EXERCISE INSTRUCTIONS:
Repeat the material in full. Keep every line exactly as it is.

DATA UNDER STUDY:
.....
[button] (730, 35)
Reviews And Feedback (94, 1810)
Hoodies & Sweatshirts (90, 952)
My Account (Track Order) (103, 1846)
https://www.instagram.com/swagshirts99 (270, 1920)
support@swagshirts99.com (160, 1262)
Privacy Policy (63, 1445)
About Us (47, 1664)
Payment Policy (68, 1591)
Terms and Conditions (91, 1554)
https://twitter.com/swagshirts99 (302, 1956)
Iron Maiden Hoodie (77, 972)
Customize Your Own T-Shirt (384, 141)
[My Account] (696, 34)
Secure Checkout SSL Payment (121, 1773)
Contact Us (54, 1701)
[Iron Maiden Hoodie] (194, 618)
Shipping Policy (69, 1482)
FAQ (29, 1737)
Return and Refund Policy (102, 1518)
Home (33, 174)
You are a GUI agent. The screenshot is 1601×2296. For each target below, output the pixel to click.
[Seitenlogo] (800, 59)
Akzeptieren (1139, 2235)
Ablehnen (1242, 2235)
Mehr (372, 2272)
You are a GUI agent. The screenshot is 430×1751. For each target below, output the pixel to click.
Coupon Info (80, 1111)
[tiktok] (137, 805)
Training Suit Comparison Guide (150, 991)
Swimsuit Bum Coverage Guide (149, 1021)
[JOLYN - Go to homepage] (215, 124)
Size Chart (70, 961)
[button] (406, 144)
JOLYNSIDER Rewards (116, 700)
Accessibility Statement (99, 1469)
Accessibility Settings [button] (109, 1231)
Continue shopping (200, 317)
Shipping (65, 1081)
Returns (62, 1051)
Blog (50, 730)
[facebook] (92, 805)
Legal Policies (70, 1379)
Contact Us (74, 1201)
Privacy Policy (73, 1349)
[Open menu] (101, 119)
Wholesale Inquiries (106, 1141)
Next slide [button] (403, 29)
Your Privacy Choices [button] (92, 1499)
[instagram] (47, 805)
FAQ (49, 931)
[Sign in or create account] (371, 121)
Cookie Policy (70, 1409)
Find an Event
.....
RESPONSE BELOW:
[button] (730, 35)
Reviews And Feedback (94, 1810)
Hoodies & Sweatshirts (90, 952)
My Account (Track Order) (103, 1846)
https://www.instagram.com/swagshirts99 (270, 1920)
support@swagshirts99.com (160, 1262)
Privacy Policy (63, 1445)
About Us (47, 1664)
Payment Policy (68, 1591)
Terms and Conditions (91, 1554)
https://twitter.com/swagshirts99 (302, 1956)
Iron Maiden Hoodie (77, 972)
Customize Your Own T-Shirt (384, 141)
[My Account] (696, 34)
Secure Checkout SSL Payment (121, 1773)
Contact Us (54, 1701)
[Iron Maiden Hoodie] (194, 618)
Shipping Policy (69, 1482)
FAQ (29, 1737)
Return and Refund Policy (102, 1518)
Home (33, 174)
You are a GUI agent. The screenshot is 1601×2296. For each target below, output the pixel to click.
[Seitenlogo] (800, 59)
Akzeptieren (1139, 2235)
Ablehnen (1242, 2235)
Mehr (372, 2272)
You are a GUI agent. The screenshot is 430×1751. For each target below, output the pixel to click.
Coupon Info (80, 1111)
[tiktok] (137, 805)
Training Suit Comparison Guide (150, 991)
Swimsuit Bum Coverage Guide (149, 1021)
[JOLYN - Go to homepage] (215, 124)
Size Chart (70, 961)
[button] (406, 144)
JOLYNSIDER Rewards (116, 700)
Accessibility Statement (99, 1469)
Accessibility Settings [button] (109, 1231)
Continue shopping (200, 317)
Shipping (65, 1081)
Returns (62, 1051)
Blog (50, 730)
[facebook] (92, 805)
Legal Policies (70, 1379)
Contact Us (74, 1201)
Privacy Policy (73, 1349)
[Open menu] (101, 119)
Wholesale Inquiries (106, 1141)
Next slide [button] (403, 29)
Your Privacy Choices [button] (92, 1499)
[instagram] (47, 805)
FAQ (49, 931)
[Sign in or create account] (371, 121)
Cookie Policy (70, 1409)
Find an Event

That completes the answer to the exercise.